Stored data

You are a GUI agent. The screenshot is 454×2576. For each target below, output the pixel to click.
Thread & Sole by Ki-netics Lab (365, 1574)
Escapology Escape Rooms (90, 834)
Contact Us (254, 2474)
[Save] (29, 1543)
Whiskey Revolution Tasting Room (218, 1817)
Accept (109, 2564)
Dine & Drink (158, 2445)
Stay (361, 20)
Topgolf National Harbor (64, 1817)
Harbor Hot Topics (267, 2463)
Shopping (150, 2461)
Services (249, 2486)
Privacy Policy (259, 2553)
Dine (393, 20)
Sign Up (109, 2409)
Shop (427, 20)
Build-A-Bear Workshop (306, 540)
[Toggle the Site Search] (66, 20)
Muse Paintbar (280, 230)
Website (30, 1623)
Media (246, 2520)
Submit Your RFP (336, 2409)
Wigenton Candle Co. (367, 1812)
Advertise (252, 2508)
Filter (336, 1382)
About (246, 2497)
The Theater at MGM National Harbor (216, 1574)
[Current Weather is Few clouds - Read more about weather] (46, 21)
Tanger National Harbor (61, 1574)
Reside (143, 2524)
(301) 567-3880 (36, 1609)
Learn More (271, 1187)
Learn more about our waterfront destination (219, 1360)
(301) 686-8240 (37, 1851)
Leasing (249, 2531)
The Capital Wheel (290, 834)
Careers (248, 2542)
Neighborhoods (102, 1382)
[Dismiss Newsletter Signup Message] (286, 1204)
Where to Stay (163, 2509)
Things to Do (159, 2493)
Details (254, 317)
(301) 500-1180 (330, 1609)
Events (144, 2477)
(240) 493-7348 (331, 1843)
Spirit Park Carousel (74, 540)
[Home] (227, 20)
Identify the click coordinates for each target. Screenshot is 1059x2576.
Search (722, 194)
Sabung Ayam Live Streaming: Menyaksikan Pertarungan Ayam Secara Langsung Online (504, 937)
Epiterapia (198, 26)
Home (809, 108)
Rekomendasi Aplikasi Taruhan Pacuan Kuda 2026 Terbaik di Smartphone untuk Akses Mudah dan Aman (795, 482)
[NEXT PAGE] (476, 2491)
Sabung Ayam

▶ **Task brief**: Nothing but the lines from the one with "Identify the click" through the last line of the records above should be retyped, and those word for word.

▶ **Response to the task**:
Identify the click coordinates for each target. Screenshot is 1059x2576.
Search (722, 194)
Sabung Ayam Live Streaming: Menyaksikan Pertarungan Ayam Secara Langsung Online (504, 937)
Epiterapia (198, 26)
Home (809, 108)
Rekomendasi Aplikasi Taruhan Pacuan Kuda 2026 Terbaik di Smartphone untuk Akses Mudah dan Aman (795, 482)
[NEXT PAGE] (476, 2491)
Sabung Ayam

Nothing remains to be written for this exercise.